What to do ->
Copy, from the material below, each line where "will" shows up.

The records ->
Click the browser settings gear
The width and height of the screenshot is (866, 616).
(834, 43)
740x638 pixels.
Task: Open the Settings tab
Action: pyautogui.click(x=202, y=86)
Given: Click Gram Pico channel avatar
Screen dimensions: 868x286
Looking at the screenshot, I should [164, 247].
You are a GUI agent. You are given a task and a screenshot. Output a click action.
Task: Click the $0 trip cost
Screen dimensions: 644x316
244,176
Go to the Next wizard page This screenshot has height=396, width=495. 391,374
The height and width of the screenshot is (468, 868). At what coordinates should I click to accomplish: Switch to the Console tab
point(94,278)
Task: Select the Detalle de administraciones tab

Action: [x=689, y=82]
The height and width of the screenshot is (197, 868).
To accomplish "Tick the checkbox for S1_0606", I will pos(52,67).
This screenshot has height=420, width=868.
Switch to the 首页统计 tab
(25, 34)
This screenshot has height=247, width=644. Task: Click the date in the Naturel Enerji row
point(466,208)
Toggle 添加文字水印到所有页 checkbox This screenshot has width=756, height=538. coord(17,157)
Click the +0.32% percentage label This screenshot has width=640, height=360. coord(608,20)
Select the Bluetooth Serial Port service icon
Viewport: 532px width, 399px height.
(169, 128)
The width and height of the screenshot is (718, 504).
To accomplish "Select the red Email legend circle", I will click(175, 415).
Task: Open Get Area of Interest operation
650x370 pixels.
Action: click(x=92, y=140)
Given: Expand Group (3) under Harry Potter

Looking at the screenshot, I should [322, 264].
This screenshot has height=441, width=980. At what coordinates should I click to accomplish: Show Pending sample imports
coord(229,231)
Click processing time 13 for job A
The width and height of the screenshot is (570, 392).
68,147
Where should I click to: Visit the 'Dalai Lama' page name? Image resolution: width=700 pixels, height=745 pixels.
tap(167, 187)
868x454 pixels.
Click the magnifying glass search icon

Exercise response ->
To accomplish "Tick the checkbox for S1_0606", I will pos(52,67).
To accomplish "Select the red Email legend circle", I will click(175, 415).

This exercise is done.